Abstract
Background: While there is significant literature regarding the incidence of secondary primary malignancies (SPMs) in patients with multiple myeloma (MM), there is a relative paucity of data regarding prognosis and mortality in this population. This study aimed to utilize real-world data from the ASCO CancerLinq MM registry to determine outcomes of MM patients with SPMs.
Methods: CancerLinQ, backed by the American Society of Clinical Oncology (ASCO) and launched in 2014, is a cancer registry comprised of over 100 oncology practices and hospitals in the United States. For this retrospective analysis, we included MM patients who were diagnosed with MM between 2009 and 2021. ICD-9 and ICD-10 codes were utilized for SPM diagnoses of interest. Overall survival from the date of initial multiple myeloma diagnosis was the primary endpoint, and was compared between MM patients with versus without later diagnosis of a SPM. Analyses were conducted with STATA Version 17.0 (College Station, TX); critical alpha level was set at .05. Kaplan-Meier curves were generated to demonstrate overall survival (OS). Median OS and hazard ratios (HR) were calculated for all patients later diagnosed during the reporting period with a SPM versus without, and by specific SPMs versus all patients without that SPM.

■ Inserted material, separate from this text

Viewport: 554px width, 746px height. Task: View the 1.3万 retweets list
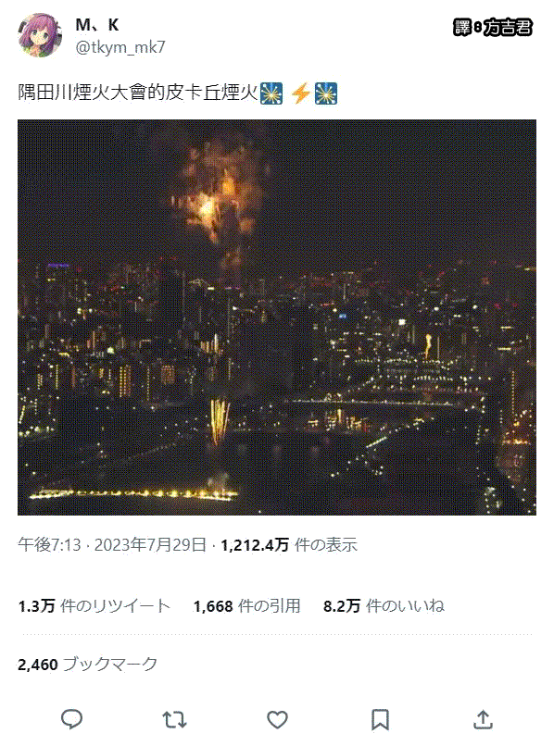click(x=94, y=605)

Results: There were 34,234 patients meeting inclusion criteria, of whom 10.62% developed any SPM (n=3,634). Results showed longer median OS in all patients subsequently diagnosed with an SPM (130 months vs. 103 months, HR: 0.741, 95% CI 0.690-0.796, p<.001). Analyzed by specific SPM, median OS was prolonged in patients later diagnosed with non-melanoma cutaneous cancers compared to those without (141 months vs. 105 months, HR 0.472 p<.001; 95% CI 0.398-0.559), breast cancer (median OS not reached vs. 105 months, HR 0.584, 95% CI 0.475-0.717; p<.001), prostate cancer (median OS not reached vs 105 months, HR 0.599, 95% CI 0.483-0.743, p<.001), non-Hodgkin lymphoma (median OS not reached vs 105 months, HR 0.702, 95% CI 0.594-0.831, p<.001),diffuse large B cell lymphoma (median OS not reached vs. 106 months, HR .712, 95% CI .516-.984, p=.04), and melanoma (median OS not reached vs 105 months, HR 0.743, 95% CI 0.611-0.904, p=.003). Survival was not significantly affected in patients diagnosed with colorectal cancer, acute lymphoblastic leukemia, or chronic lymphocytic leukemia. Survival was worse in patients diagnosed with acute myeloid leukemia (67 months vs 106 months, HR 1.522, 95% CI 1.267-1.828, p<.001) and lung cancer (76 months vs 106 months, HR 1.374, 95% CI 1.157-1.632, p<.001).

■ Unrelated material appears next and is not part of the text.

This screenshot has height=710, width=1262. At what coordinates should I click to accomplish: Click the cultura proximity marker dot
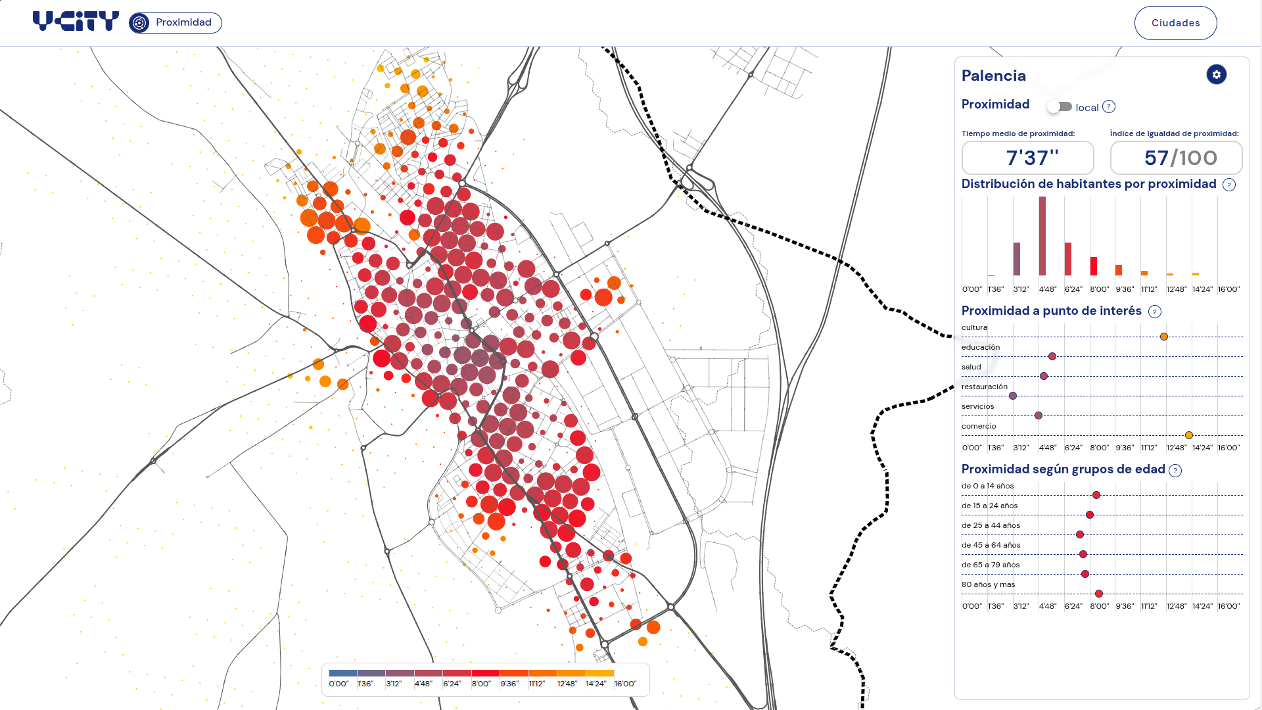[x=1164, y=337]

Discussion: This is the first study to utilize a real-world dataset to characterize OS in MM patients subsequently diagnosed with an SPM. Counterintuitively, patients diagnosed with any SPM were more likely to have lived longer than patients not diagnosed with an SPM. This observation could be multifactorial and could reflect patients with more indolent disease biology or those who received better treatments, resulting in higher longevity and immortal time bias. Further study and results analyzing the timing of SPM diagnosis (post MM) and its subsequent impact on OS are forthcoming and will be presented. The finding that patients diagnosed with AML lived shorter likely is indicative of dramatically worse outcomes of secondary AML in the MM population. The shorter survival of patients diagnosed with lung cancer may also represent causal signal. The finding that both AML and lung cancer as SPMs resulted in shorter survival is consistent with what would be expected in the general population, and serves as a good internal control. In summary, this study is the first to shed light on prognosis of MM patients diagnosed with various SPMs.
Disclosure: The findings and opinions contained herein are those of the authors and do not represent the views/opinions of the United States Government, the United States Air Force, United States Navy, Walter Reed National Military Medical Center, or the Department of Defense.
Disclosures
Thornton:Douglas Lane & Associates: Other: NA - DL&A are an investment advisor registered with the SEC.
Author notes
Asterisk with author names denotes non-ASH members.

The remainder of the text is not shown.